**Required work**
• A. In the passage on the Rev. W. Stewart MacColl's breakfast talk, what did he and his wife, Jane, bring to the protesters one Sunday?
• B. Sum up the passage on the Rev. W. Stewart MacColl's breakfast talk in two sentences.

-- Selected passage follows --

As the scrape of silverware quieted at the breakfast, the Rev. W. Stewart MacColl told the audience how a Presbyterian church in Houston that he had led and several others had worked with Planned Parenthood to start a family planning center. Protesters visited his church. Yet his 900 parishioners drove through picket lines every week to attend services. One Sunday, he and his wife, Jane, took refreshments to the protesters out of respect for their understanding of faith, he said.
Mr. MacColl said a parishioner called him the next day to comment: “That’s all very well for you to say, but you don’t drive to church with a 4-year-old in the back seat of your car and have to try to explain to him when a woman holds up a picture of a dead baby and screams through the window, ‘Your church believes in killing babies.’ ”
Mr. MacColl said of the abortion protester: “She would, I suspect, count herself a lover of life, a lover of the unborn, a lover of God. And yet she spoke in harshness, hatred and frightened a little child.”
Mr. MacColl quoted the theologian Reinhold Niebuhr: ” ‘Sometimes the worst evil is done by good people who do not know that they are not good.’ ”
The crowd murmured its assent.
Then Mr. MacColl challenged them. “The trouble is, I find myself reflected in that woman,” he said. “Because I can get trapped in self-righteousness and paint those who oppose me in dark colors they do not deserve. Is that, at times, true of you, as well?”
This time, people were silent.
He makes a good point. It is easy to demonize those who disagree with you, particularly when they’re just as passionate as you are. The difference, of course, is that a passion for limiting rights and oppressing an entire segment of the population tends to be a less salient argument than fighting for basic human rights and individual autonomy.

-- Selected passage concluded --
-- Record set follows --

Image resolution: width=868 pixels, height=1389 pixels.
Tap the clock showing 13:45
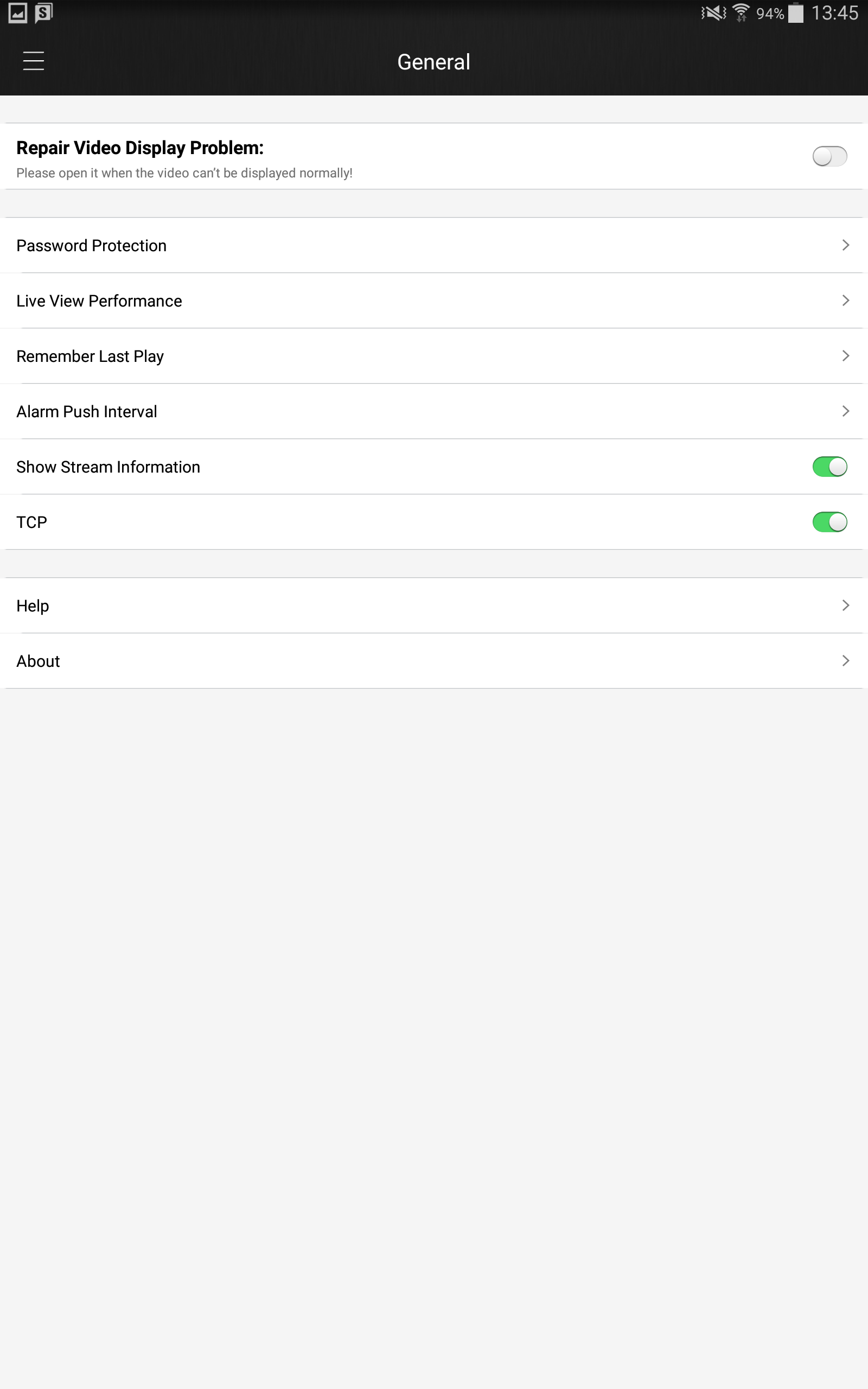(834, 12)
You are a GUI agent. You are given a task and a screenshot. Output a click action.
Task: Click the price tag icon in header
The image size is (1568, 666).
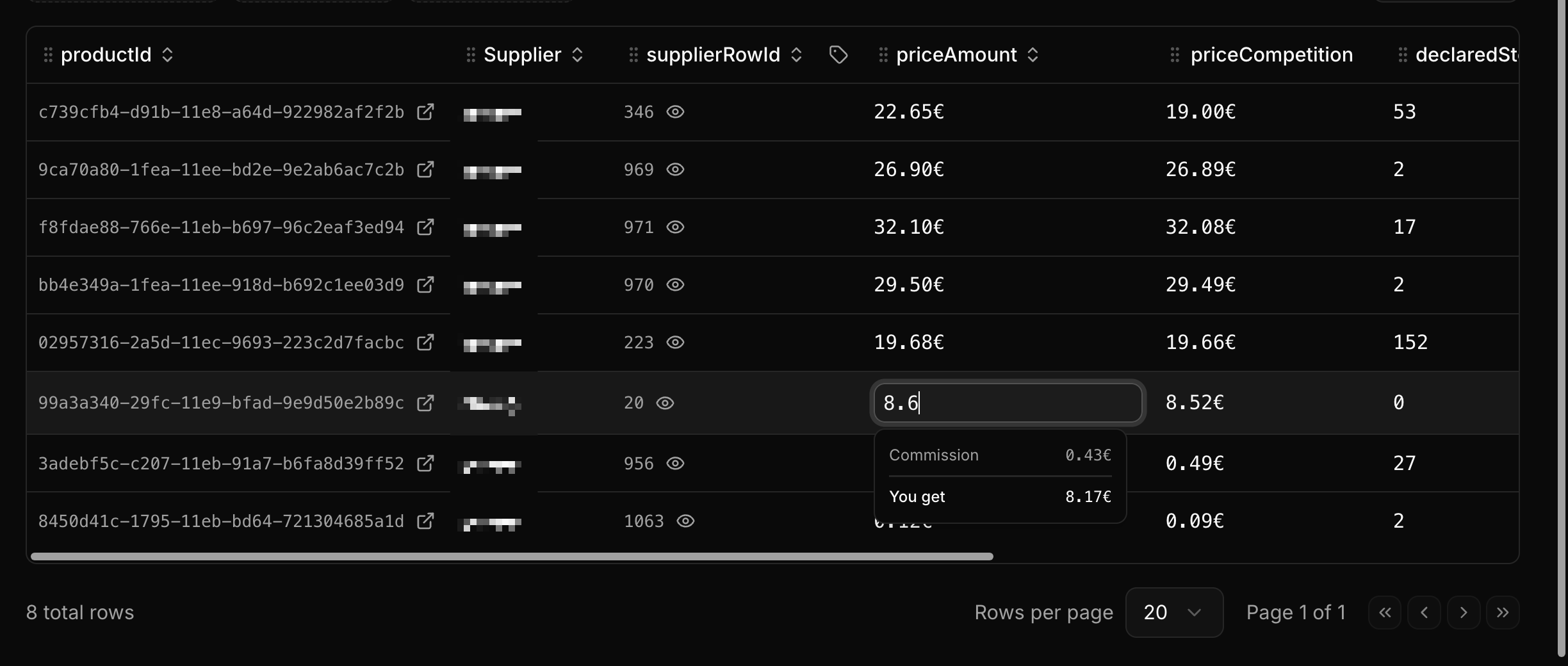click(x=838, y=55)
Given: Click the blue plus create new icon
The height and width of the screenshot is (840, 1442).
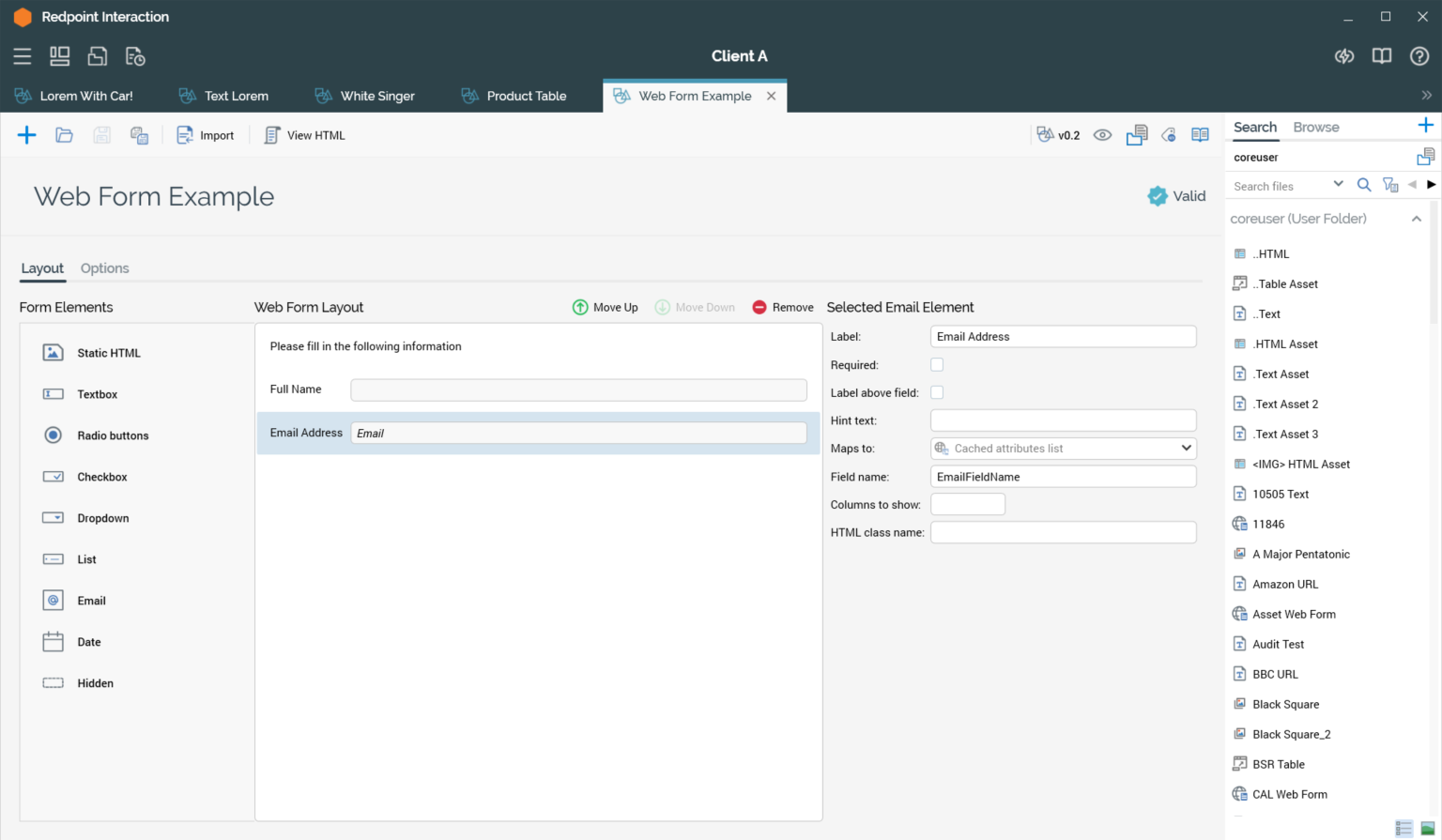Looking at the screenshot, I should (26, 135).
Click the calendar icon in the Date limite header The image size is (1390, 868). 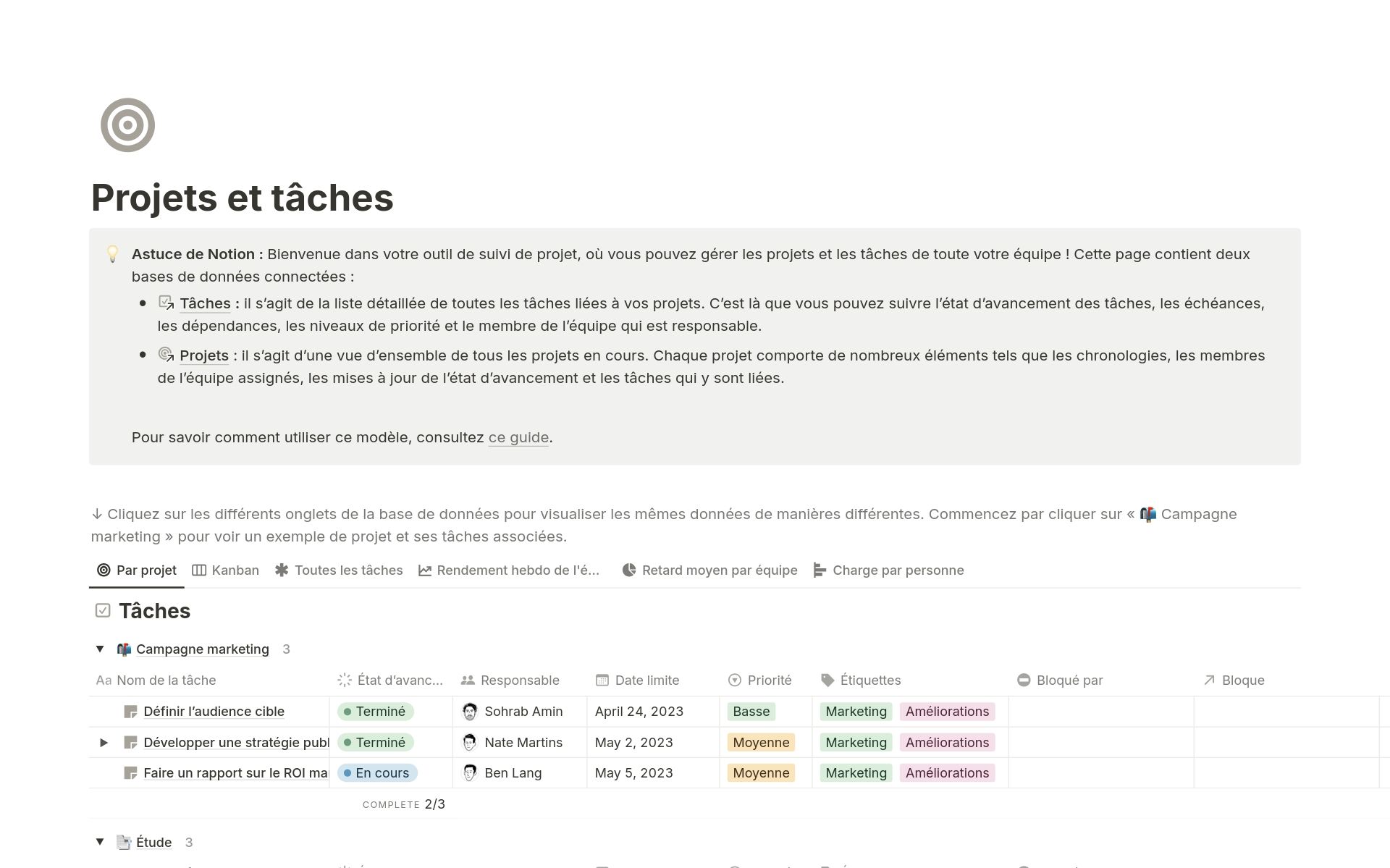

-- Record set concluded --

**List of solutions**
• A. Refreshments.

• B. At a breakfast, the Rev. W. Stewart MacColl described how his Houston church and others worked with Planned Parenthood to start a family planning center, which brought protesters, one of whom screamed through a parishioner's car window with a 4-year-old in the back seat. He quoted Reinhold Niebuhr on evil done by good people, then admitted he can also paint opponents in dark colors they do not deserve and asked the audience whether that is true of them as well.